Actions to take =>
**A)** According to the article on Max, the 2000-Year-Old Mouse, who narrated the series?
**B)** Continue the article on Max, the 2000-Year-Old Mouse from where it stops.

Extracted text =>
- Directed by: Shamus Culhane
- Narrated by: Bernard Cowan
- Country of origin: Canada
- No. of episodes: 104

Production
- Producer: Steve Krantz
- Running time: 5.5 minutes
- Production companies: Grantray-Lawrence Animation; Al Guest Studios; Krantz Films;

Original release
- Network: ITV CBC
- Release: 1967 – 1992

= Max, the 2000-Year-Old Mouse =

1967 Canadian animated TV series

Max, the 2000-Year-Old Mouse is a 1967 Canadian animated television series produced by Steve Krantz, which originally aired on the Canadian Broadcasting Corporation in Canada in 1967 and became popular in several parts of the world, most notably the United States, where it was syndicated on both local and PBS stations between 1969 and 1979, and also the United Kingdom, where it was repeated numerous times on the ITV network between its original transmission in 1969 and its last showing to date in 1992.

==Overview==
The series was an educational show, aimed at children, in which still pictures and limited animations told stories about important figures and key events in Western history. 104 episodes were made in total, each running at five and a half minutes in length.

Entries shown =>
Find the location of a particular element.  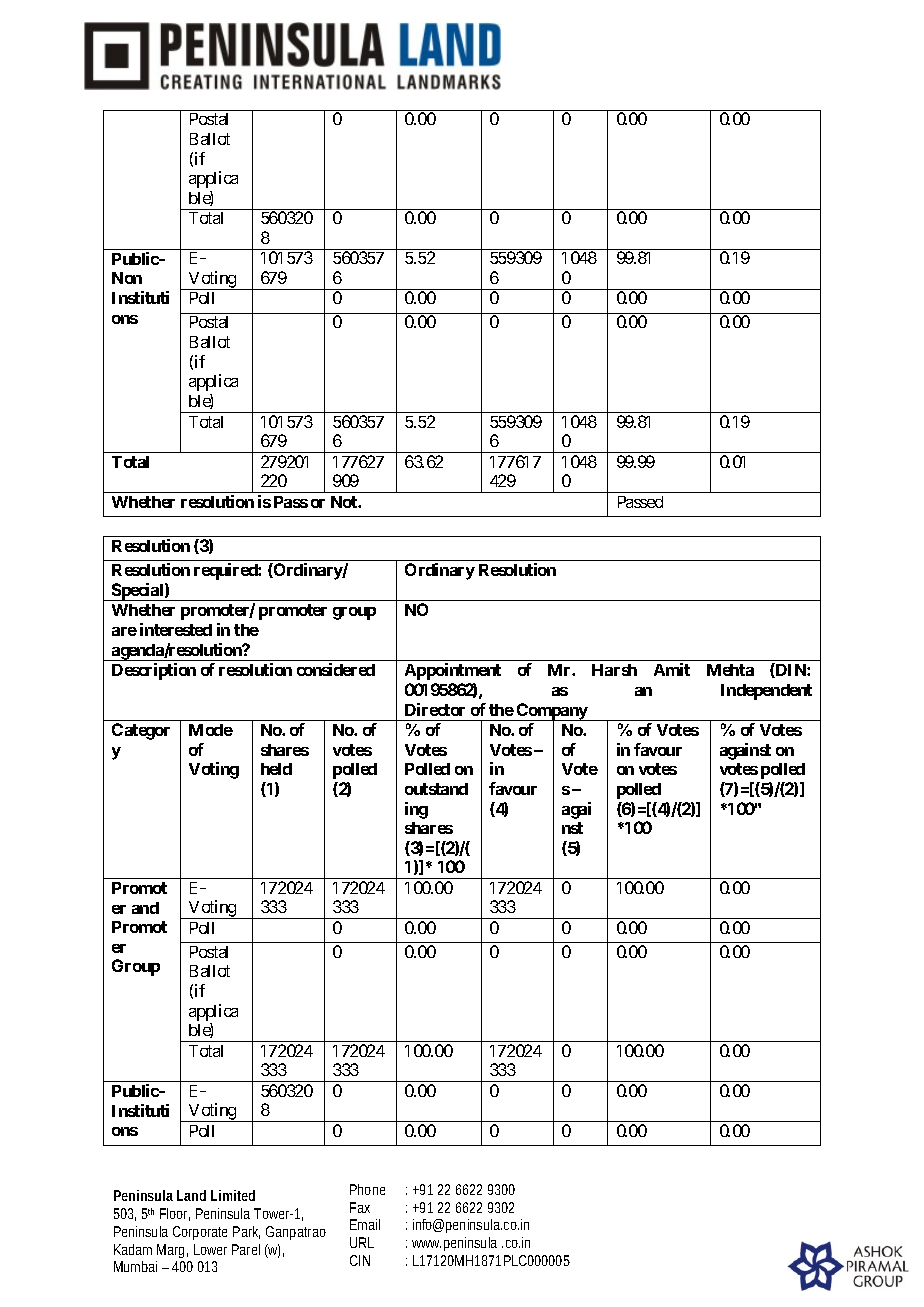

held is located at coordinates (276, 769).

==

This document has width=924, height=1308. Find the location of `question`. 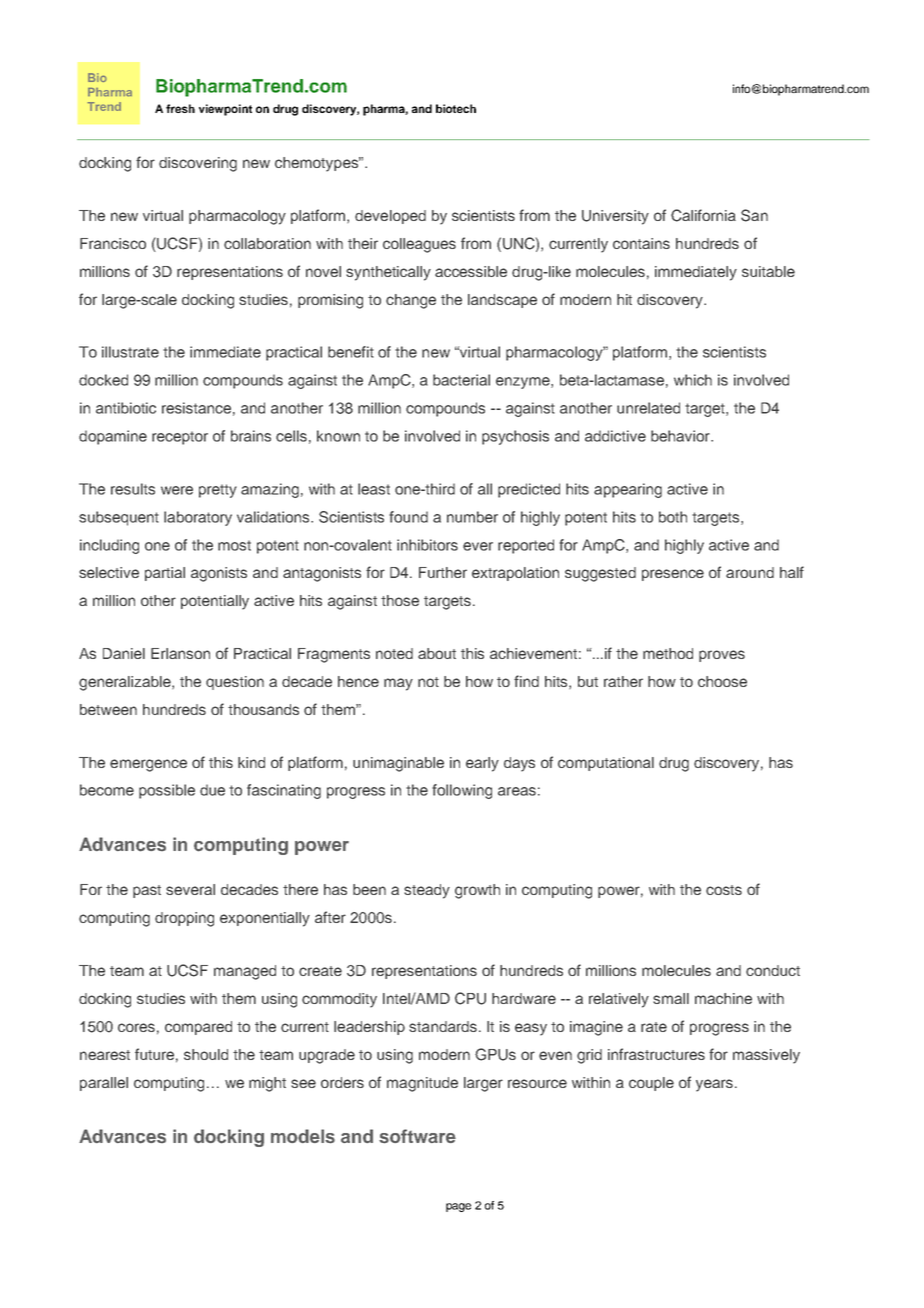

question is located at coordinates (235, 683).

Written responses =>
**A)** Bernard Cowan

**B)**
The episodes were filmed quickly and cheaply, and the premise of the show was simple. An episode typically begins in a room in a museum, with artifacts on display while the unseen and unnamed narrator (Bernard Cowan) introduces the era and historical person(s) to be featured. Key figures whose biographies were explored in the series included Paul Revere, Buffalo Bill, and Daniel Boone, among many others, with Max dubiously claiming to have helped all of them over the course of his very long life.

A few years later, Krantz reused the general format (and voice cast) for the similar series The Wonderful Stories of Professor Kitzel. The show's theme music was also later used by Siskel and Ebert's movie review series for PBS, Sneak Previews.

==Max==
Max, voiced by Paul Soles, is a pink mouse who lived in the museum, essentially served as comic relief and also helped with the narration, while repeatedly claiming to have been a witness of and/or participant in various historical events. Footage of Max, set in the past or present, typically shows him as comically clumsy with contemporary tools and weapons like Mister Peabody.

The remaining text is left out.